> _Your assignment_
Report every line of the records below that contains the word "with".

———

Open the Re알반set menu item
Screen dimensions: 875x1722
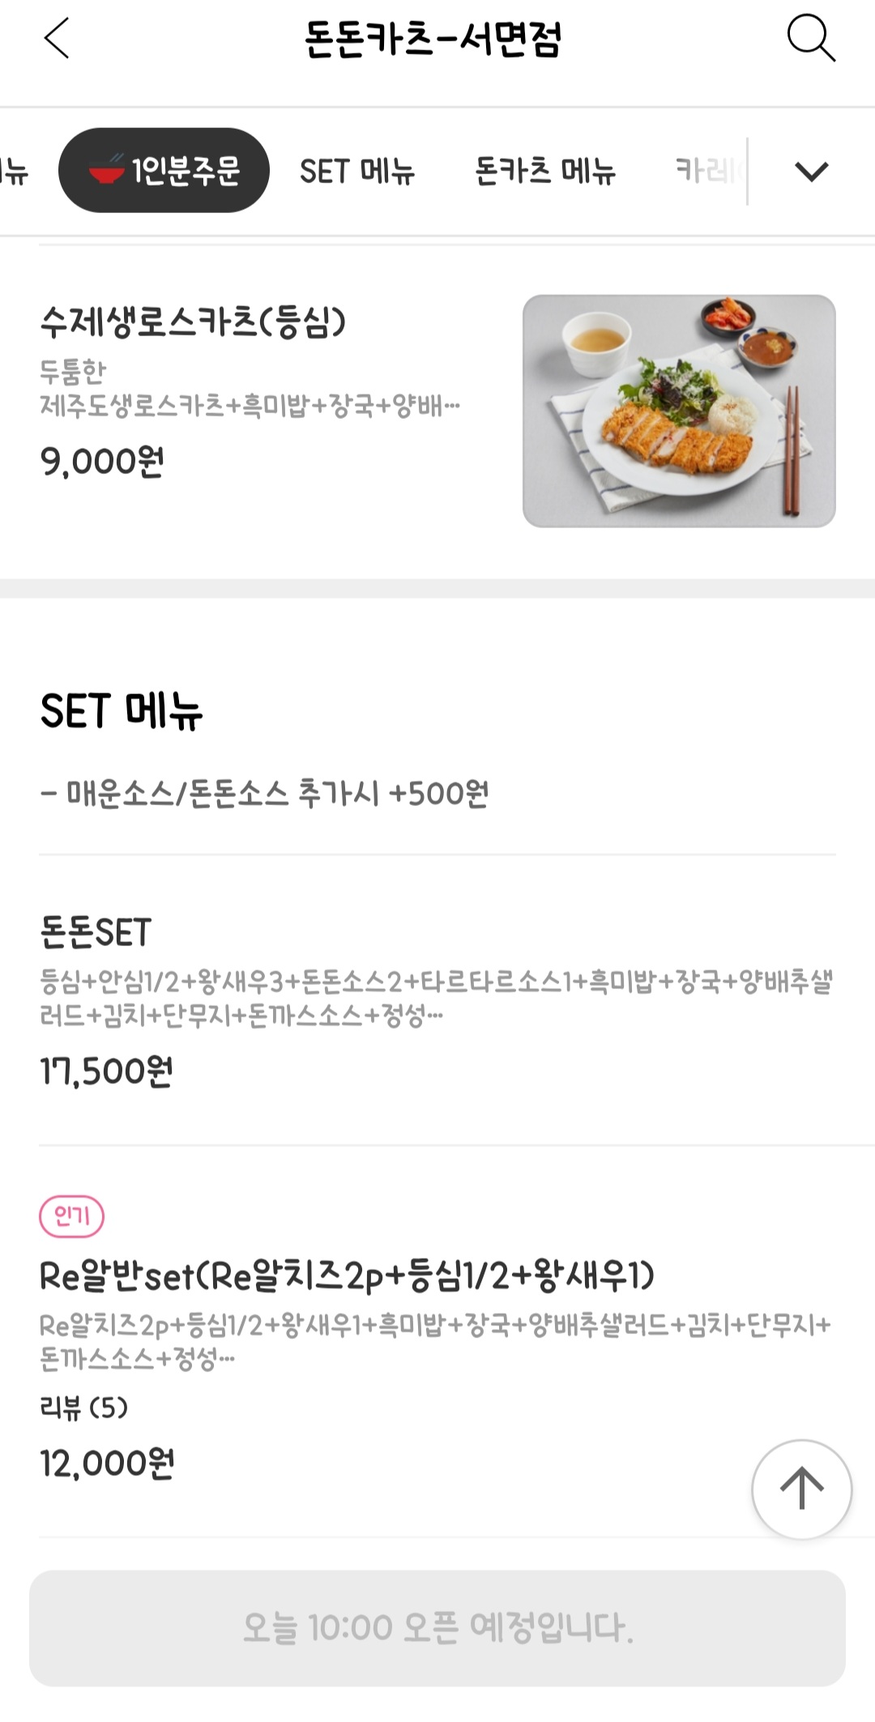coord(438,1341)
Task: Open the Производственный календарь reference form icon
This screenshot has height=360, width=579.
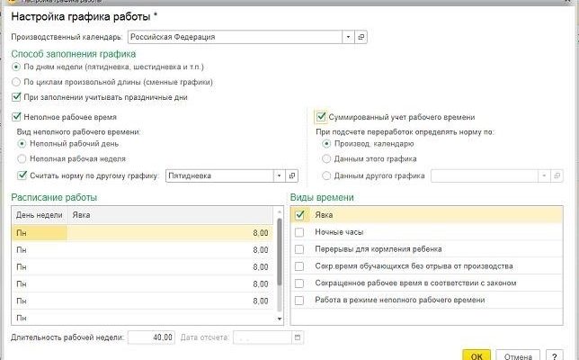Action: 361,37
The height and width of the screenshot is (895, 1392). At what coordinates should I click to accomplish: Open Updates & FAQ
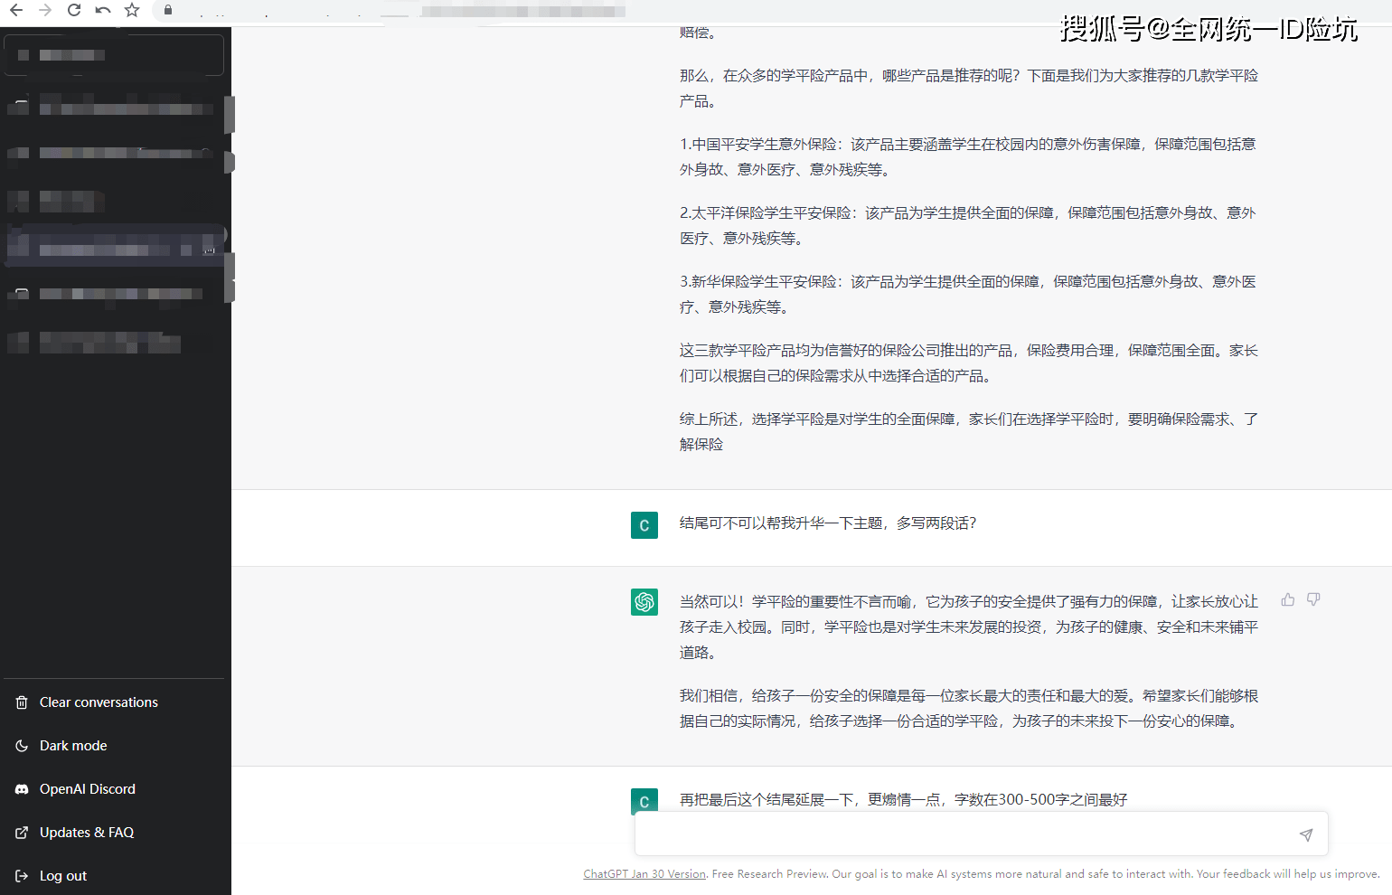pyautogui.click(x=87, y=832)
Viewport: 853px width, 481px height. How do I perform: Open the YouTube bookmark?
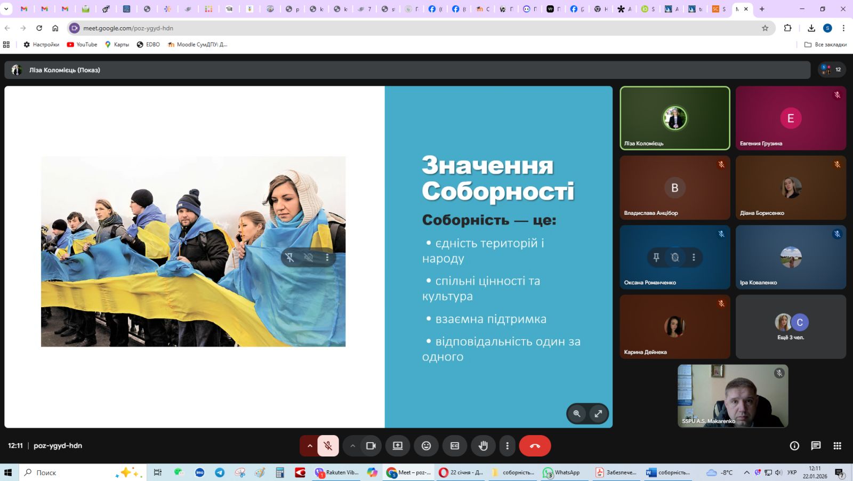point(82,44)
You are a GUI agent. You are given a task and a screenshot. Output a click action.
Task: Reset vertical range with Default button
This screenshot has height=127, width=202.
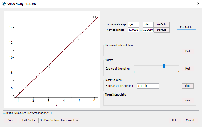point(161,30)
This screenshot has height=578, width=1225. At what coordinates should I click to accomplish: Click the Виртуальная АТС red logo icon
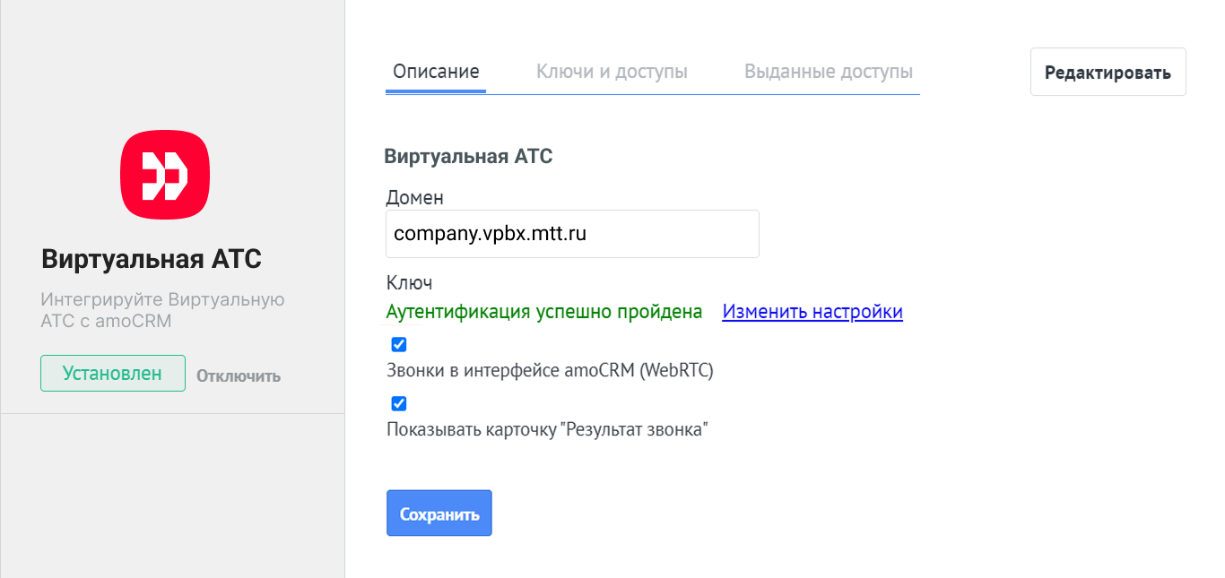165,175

———

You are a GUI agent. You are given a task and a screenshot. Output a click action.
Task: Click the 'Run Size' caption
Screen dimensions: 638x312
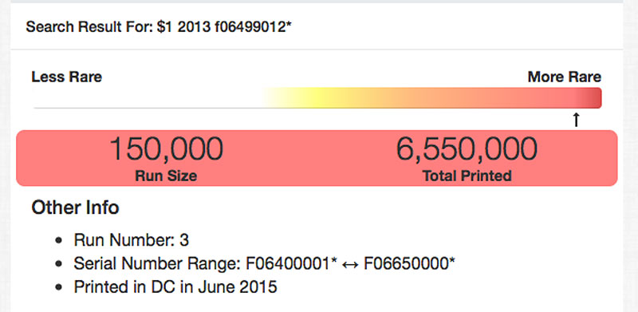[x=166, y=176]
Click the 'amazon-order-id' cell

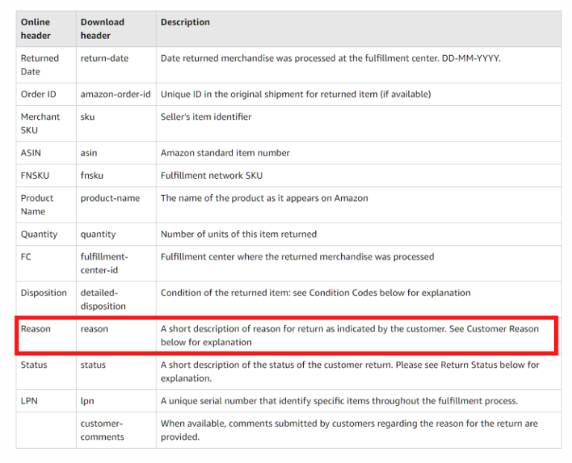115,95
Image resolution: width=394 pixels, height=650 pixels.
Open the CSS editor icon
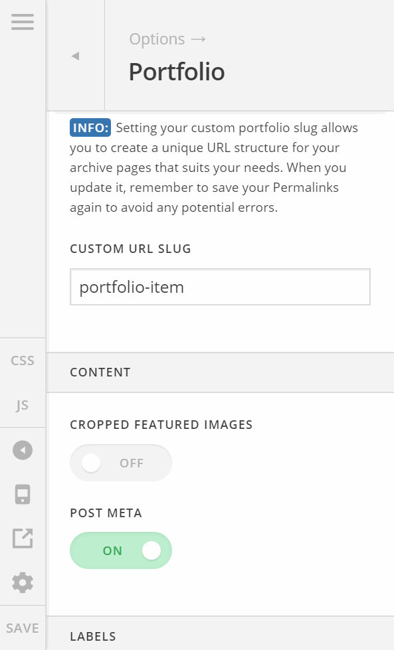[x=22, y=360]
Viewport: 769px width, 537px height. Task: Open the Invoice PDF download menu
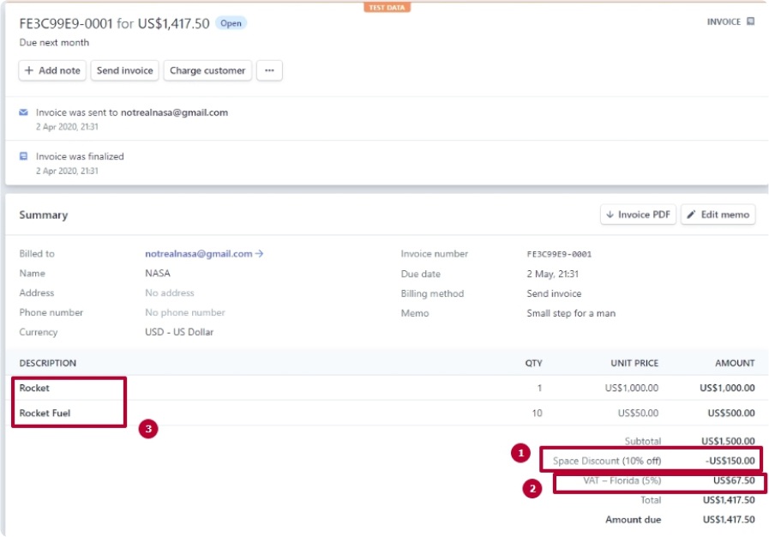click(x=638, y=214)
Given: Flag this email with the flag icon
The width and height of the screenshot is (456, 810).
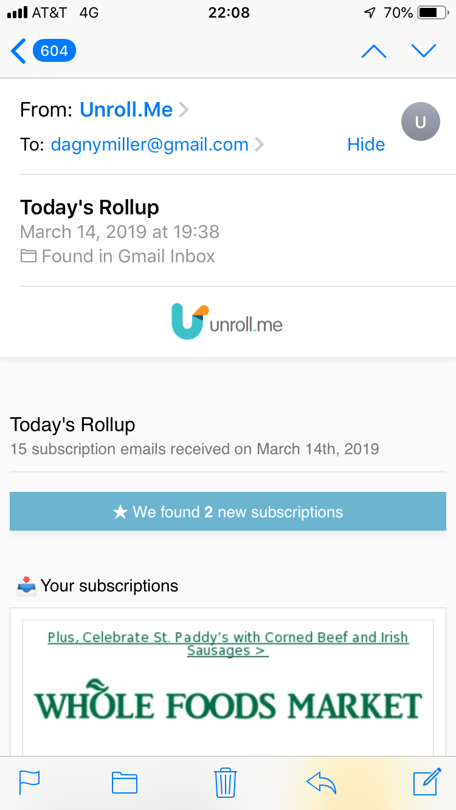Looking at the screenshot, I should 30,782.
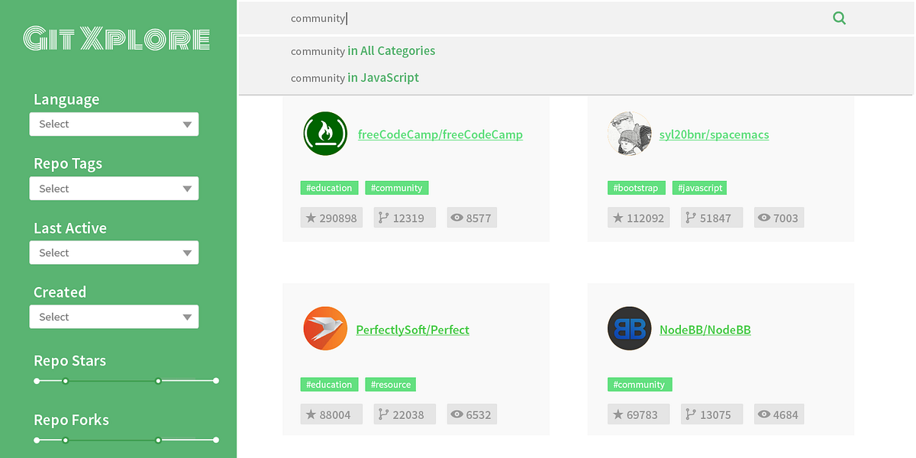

———

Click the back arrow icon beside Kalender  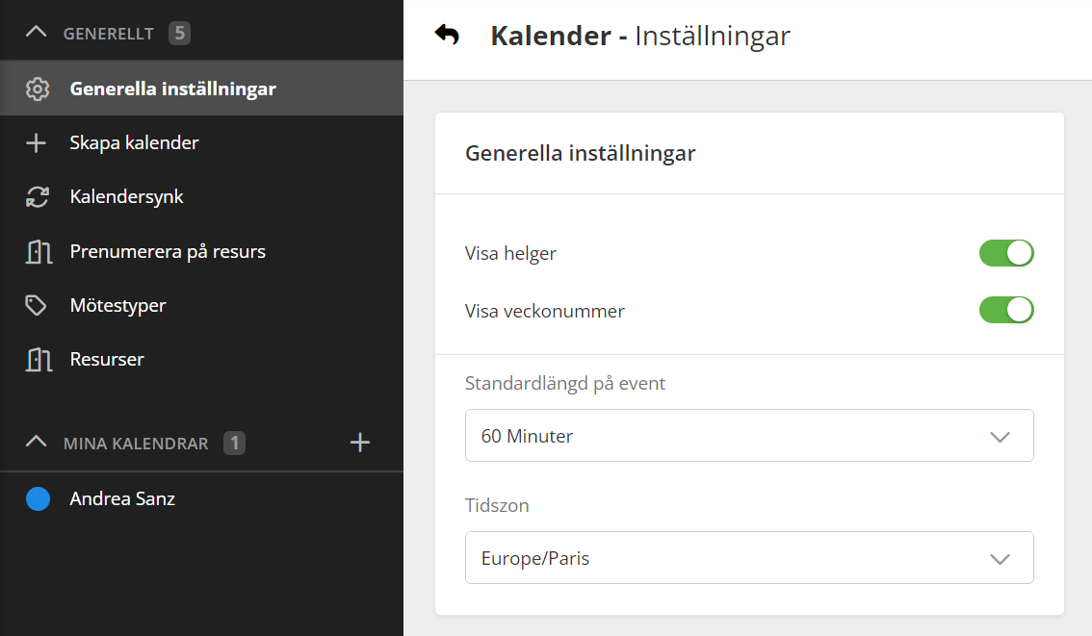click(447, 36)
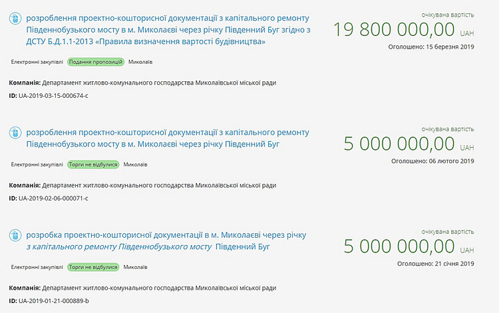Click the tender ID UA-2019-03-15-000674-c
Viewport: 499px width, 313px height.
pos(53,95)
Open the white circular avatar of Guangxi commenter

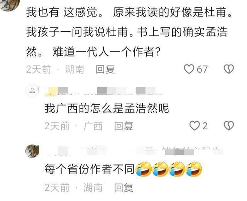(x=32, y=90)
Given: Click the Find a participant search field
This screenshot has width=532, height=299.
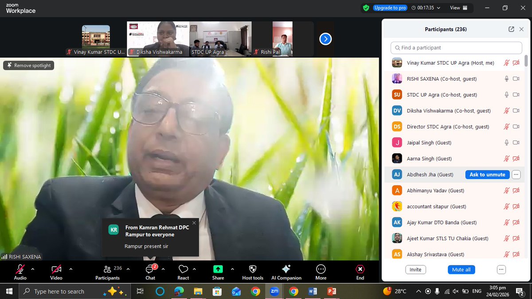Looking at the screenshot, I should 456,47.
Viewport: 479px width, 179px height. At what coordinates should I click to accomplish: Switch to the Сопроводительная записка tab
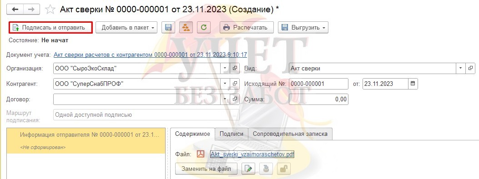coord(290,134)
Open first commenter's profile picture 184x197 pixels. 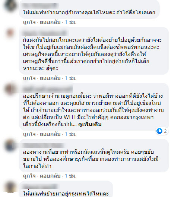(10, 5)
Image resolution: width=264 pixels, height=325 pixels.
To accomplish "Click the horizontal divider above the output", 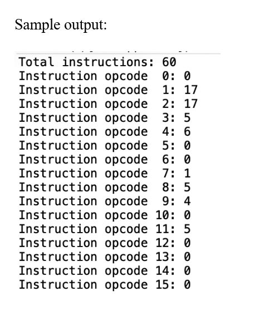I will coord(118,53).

———

> _Response area_
Task: Reset vertical range with Default button
Given: Flag this email with the flag icon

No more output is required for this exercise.